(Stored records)
#####

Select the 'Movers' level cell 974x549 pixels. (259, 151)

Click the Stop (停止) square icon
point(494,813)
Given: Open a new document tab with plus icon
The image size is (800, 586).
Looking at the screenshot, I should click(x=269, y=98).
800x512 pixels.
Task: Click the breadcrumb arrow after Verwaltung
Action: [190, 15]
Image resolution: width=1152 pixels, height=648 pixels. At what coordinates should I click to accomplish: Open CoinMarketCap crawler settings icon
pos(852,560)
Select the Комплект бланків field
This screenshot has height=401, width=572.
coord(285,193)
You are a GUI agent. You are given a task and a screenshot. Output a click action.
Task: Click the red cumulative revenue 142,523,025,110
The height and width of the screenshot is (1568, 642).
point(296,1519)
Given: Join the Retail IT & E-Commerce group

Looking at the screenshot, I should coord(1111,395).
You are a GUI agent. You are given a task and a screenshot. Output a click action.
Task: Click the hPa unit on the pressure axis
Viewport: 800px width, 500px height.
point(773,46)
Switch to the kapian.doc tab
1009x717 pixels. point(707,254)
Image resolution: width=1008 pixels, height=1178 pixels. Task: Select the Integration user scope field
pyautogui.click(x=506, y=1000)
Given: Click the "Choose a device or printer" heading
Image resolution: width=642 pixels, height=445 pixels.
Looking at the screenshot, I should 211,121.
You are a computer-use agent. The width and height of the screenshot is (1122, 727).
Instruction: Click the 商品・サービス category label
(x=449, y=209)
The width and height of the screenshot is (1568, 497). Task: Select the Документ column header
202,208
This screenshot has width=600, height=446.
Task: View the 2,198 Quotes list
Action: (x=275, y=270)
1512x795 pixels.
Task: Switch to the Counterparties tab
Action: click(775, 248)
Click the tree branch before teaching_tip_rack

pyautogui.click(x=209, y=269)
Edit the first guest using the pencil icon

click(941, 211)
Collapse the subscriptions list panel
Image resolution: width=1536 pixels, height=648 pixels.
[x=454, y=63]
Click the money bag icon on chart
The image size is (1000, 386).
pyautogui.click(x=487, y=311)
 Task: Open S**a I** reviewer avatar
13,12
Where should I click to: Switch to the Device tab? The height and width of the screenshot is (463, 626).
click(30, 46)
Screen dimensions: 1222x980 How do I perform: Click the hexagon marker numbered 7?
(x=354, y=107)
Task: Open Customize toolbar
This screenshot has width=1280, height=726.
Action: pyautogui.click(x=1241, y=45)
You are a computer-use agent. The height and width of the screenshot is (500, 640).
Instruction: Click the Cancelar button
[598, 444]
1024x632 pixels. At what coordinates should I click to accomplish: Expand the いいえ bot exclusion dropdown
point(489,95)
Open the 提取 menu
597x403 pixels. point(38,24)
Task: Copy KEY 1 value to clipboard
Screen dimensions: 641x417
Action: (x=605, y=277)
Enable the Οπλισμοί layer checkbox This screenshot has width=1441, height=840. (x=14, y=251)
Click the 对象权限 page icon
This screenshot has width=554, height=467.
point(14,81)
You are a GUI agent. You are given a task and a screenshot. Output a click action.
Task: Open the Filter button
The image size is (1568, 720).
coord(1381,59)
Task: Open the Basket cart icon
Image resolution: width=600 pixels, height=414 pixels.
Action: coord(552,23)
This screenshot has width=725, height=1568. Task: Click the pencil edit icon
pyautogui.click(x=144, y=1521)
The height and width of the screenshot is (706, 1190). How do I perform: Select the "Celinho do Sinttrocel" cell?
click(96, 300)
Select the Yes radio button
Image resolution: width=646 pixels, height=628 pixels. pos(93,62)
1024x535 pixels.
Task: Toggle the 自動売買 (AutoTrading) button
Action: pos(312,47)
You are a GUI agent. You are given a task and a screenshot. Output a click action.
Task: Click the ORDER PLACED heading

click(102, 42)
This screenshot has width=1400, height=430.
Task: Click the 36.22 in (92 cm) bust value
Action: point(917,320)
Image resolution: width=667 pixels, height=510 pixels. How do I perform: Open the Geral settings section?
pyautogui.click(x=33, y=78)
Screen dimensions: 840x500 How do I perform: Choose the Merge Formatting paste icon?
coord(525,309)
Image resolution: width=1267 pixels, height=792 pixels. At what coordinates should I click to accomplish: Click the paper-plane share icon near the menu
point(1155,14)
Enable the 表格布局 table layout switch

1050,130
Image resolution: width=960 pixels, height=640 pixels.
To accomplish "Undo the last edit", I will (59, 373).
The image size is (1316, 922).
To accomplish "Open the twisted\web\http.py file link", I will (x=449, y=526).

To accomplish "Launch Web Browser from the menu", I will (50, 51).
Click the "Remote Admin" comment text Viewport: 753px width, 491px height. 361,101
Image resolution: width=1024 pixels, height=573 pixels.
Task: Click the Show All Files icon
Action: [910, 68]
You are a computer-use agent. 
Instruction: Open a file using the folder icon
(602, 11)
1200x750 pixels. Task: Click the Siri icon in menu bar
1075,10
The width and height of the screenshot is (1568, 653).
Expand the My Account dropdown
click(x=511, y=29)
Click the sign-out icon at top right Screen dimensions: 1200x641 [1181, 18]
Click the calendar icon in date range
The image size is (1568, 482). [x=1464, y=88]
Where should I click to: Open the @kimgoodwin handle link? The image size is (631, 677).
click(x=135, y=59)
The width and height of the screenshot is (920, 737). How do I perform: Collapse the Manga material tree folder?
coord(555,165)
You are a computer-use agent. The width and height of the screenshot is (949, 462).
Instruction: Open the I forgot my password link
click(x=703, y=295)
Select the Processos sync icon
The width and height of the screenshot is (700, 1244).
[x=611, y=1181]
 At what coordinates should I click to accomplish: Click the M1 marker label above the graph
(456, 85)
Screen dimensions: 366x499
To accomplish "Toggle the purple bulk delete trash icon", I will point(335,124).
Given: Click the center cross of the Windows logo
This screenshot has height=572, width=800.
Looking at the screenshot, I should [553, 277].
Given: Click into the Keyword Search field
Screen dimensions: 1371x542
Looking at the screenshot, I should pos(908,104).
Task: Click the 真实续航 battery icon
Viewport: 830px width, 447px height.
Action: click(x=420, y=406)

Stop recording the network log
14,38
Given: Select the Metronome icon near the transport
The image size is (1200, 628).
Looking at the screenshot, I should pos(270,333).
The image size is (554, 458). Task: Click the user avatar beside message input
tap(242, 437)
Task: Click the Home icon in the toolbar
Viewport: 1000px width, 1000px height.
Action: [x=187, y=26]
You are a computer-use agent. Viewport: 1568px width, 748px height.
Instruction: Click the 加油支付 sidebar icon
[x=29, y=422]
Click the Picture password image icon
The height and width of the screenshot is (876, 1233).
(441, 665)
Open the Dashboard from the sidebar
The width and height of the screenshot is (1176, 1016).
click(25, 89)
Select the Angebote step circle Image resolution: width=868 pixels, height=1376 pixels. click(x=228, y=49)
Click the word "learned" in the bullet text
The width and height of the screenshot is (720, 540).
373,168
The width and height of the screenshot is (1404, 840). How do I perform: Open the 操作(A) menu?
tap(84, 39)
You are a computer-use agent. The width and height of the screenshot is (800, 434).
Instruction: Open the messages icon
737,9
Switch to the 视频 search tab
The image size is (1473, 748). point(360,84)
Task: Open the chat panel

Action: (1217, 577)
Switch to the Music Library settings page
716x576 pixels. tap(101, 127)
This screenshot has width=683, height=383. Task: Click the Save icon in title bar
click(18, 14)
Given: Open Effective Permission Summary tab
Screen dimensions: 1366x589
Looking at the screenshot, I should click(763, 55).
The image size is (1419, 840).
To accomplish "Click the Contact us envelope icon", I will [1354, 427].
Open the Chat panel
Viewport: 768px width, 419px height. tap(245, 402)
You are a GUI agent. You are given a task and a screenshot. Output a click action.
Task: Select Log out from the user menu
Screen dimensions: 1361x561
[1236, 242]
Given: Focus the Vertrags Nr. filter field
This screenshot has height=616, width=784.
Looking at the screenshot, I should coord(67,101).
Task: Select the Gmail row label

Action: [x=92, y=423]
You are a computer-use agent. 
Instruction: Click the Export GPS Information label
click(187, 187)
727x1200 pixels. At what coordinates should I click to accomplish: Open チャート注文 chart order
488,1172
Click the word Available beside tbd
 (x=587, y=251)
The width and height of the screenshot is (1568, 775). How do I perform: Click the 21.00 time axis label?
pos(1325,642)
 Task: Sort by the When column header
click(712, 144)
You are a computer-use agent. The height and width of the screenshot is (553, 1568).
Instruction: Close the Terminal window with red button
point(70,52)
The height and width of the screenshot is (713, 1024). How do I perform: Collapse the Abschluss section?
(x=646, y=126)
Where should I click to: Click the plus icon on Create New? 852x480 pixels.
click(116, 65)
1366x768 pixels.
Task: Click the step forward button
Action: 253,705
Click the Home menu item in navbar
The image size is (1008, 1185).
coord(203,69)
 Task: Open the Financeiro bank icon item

#####

* [Exercise directions] Take exactly the lines from the one containing "Where should I click to: Switch" through the one containing "is (500, 640)." in the data above, and output them with nothing added.

* [Output of the task]
Where should I click to: Switch to the Device tab? The height and width of the screenshot is (463, 626).
click(30, 46)
Screen dimensions: 1222x980 How do I perform: Click the hexagon marker numbered 7?
(x=354, y=107)
Task: Open Customize toolbar
This screenshot has width=1280, height=726.
Action: pyautogui.click(x=1241, y=45)
You are a computer-use agent. The height and width of the screenshot is (500, 640).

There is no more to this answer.